[DATA ROWS]
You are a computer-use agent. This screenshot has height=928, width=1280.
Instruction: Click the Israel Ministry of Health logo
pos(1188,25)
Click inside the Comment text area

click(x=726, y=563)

[SET TASK] Rewrite these lines with "logo" replaced by "emblem" and everything else unchanged.

[IN RESPONSE]
You are a computer-use agent. This screenshot has height=928, width=1280.
Instruction: Click the Israel Ministry of Health emblem
pos(1188,25)
Click inside the Comment text area

click(x=726, y=563)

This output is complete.